In southeastern Washington state, the U.S. Department of Energy, along with primary contractor Bechtel National, Inc., is designing, building and will soon be operating the world’s first chemical waste processing facility capable of both separating radioactive liquid waste and turning it into a stable, glass form suitable for permanent, safe disposal.
The Waste Treatment & Immobilization Plant Project covers about 65 acres on the Hanford Nuclear Reservation. Hanford is home to one of the largest environmental cleanup efforts in the world. The WTP will process and immobilize the majority of Hanford’s 56 million gallons of radioactive and chemical waste, a byproduct of national defense plutonium production efforts during World War II and the Cold War era.
Today, more than 63% complete, over 3,000 employees are focused on constructing the plant and preparing for operations.
Design of the plant will be complete by 2013; construction will be complete just three years later, in 2016, and start-up of plant systems will begin. In 2019, all facilities and systems will be fully operational and begin the process of vitrifying tank waste.
Vitrification is accomplished by mixing the waste with glass forming materials in a high temperature environment. As the materials are heated to 2100 degrees F, the waste and glass forming materials become red hot and bond together. The “liquid glass” is poured into stainless steel canisters to cool.
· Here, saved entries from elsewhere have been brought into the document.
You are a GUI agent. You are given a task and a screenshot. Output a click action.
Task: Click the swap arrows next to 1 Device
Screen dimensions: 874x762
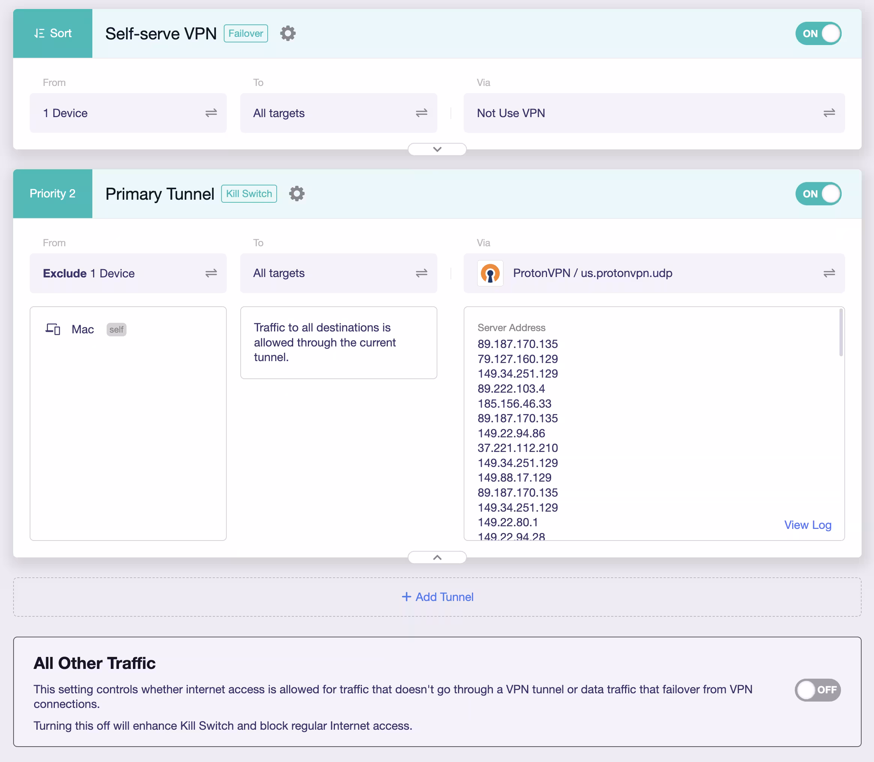211,113
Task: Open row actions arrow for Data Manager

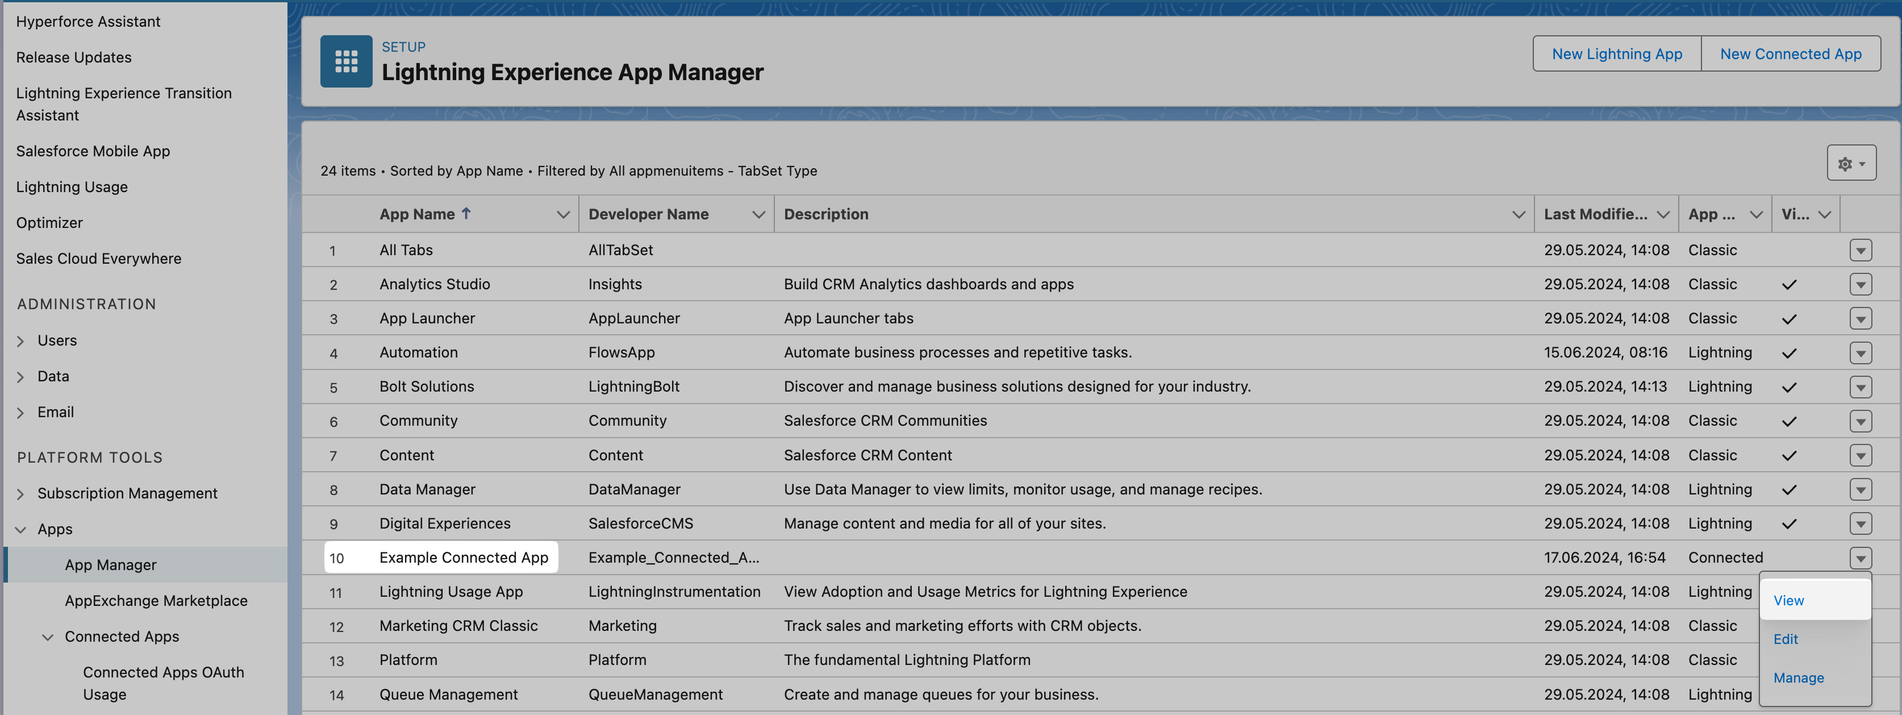Action: (1860, 489)
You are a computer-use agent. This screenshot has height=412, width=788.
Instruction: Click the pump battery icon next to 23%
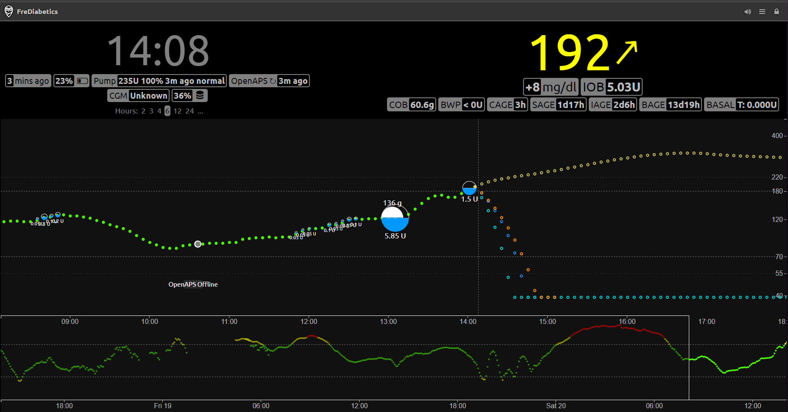click(82, 80)
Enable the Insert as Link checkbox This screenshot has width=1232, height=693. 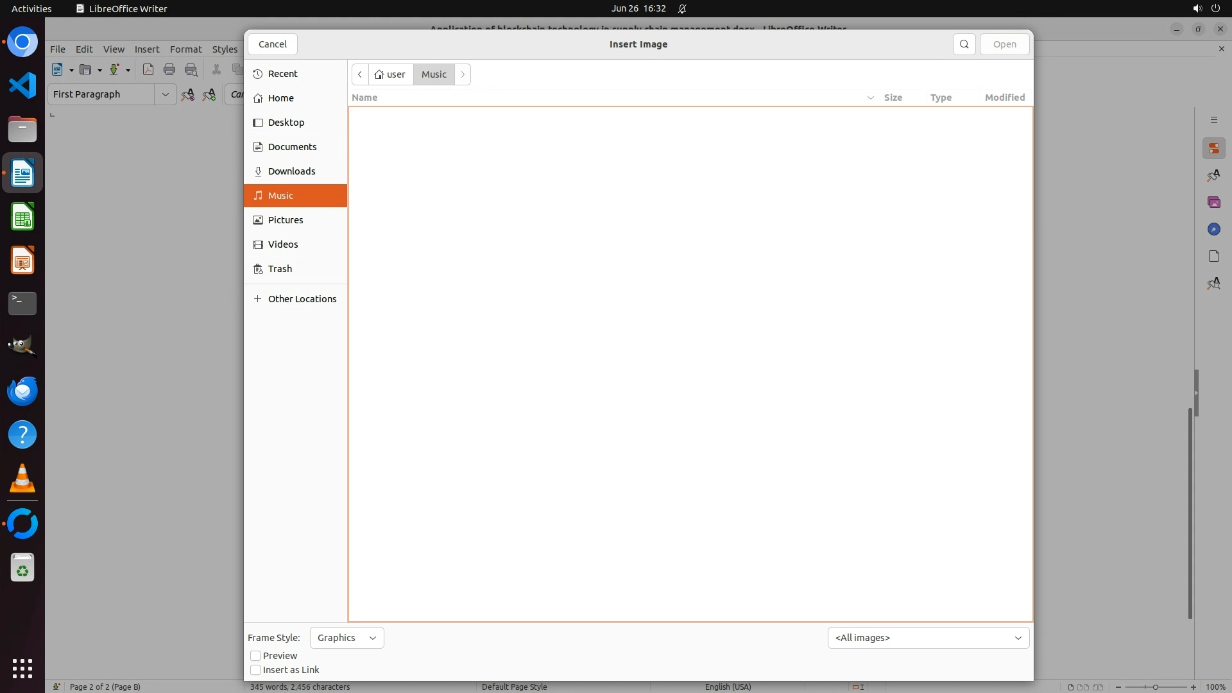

Once the waste has cooled, the now-solid (vitrified) waste within the canisters can be permanently and safely disposed of. The most hazardous waste will be buried in a national repository, while less dangerous wastes may be disposed of at the Integrated Disposal Facility (see Integrated Disposal Facility link) here at Hanford.
The nuclear and chemical wastes will be delivered from the underground storage tanks (see Tank Farms link) to the Vit Plant through a series of underground transfer lines. Called “pipe in pipe,” the system ensures that there are no leaks of materials during the transfer.
The waste will first enter the Waste Treatment Plant complex in the Pretreatment Facility. The largest of the facilities in the complex, it will be the equivalent of 1 ½ football fields in length (540 ft.), over 70 yards wide (215 ft.), and twelve stories high (120 ft.). It will encompass more than 13.9 million cubic feet of space and contain 100 miles of piping. The Pretreatment Facility will separate the tank waste into low-activity and high-level waste streams for the Low-Activity Waste and High-Level Waste vitrification facilities. The Pretreatment Facility concentrates the waste by first removing any excess water. After that, the solids are filtered out using ultra-filtration technology, and an ion exchange process removes the remaining soluble, highly radioactive material.
Chemical Processing Operations
The Analytical Laboratory, also known as the Lab, is a critical component for operations at the WTP. The Lab’s key function is to ensure that the final, vitrified glass product meets all regulatory requirements and standards.
It’s expected the Lab will analyze about 10,000 waste samples each year. When waste initially arrives at the WTP, the Lab will be used to determine the correct proportions of waste and glass forming materials that need to be mixed together. Determining the right “recipe” will produce a consistent vitrified waste product. For LAW, the mixture is anticipated to be about 20% waste and 80% additives; HLW’s expected “recipe” for producing consistent, vitrified high-level waste is 30% waste and 70% additives. The Lab will continue to sample waste throughout the Vit Plant’s operations, making adjustments where needed so that all wastes will have consistent properties and meet accepted regulatory requirements.
The low-activity waste is primarily in liquid form that has a relatively small amount of radioactivity. Referred to as LAW (low-activity waste), these wastes will be sent to the Low- Activity Waste Vitrification Facility. The high-level waste (HLW) is primarily in the solids which have formed in the waste. High-level waste contains much more radioactivity than the low-activity waste does, and will be treated at the High-Level Waste Vitrification Facility. As with the Pretreatment Facility, both buildings required to process the LAW and the HLW are massive. Each will be longer than a football field (300 ft.) and rising at least six stories (90 ft.) tall.
The process of vitrifying high-level waste and low-activity waste is basically the same, but the wastes are processed in different facilities. After processing within the Low-Activity Waste Vitrification Facility, the molten glass is poured into stainless steel containers that are seven feet tall and four feet in diameter. Each full container will weigh more than seven tons. At the High-Level Waste Vitrification Facility, the vitrified waste will be poured into stainless steel canisters that will be 15 feet tall, two feet in diameter, and weigh four tons.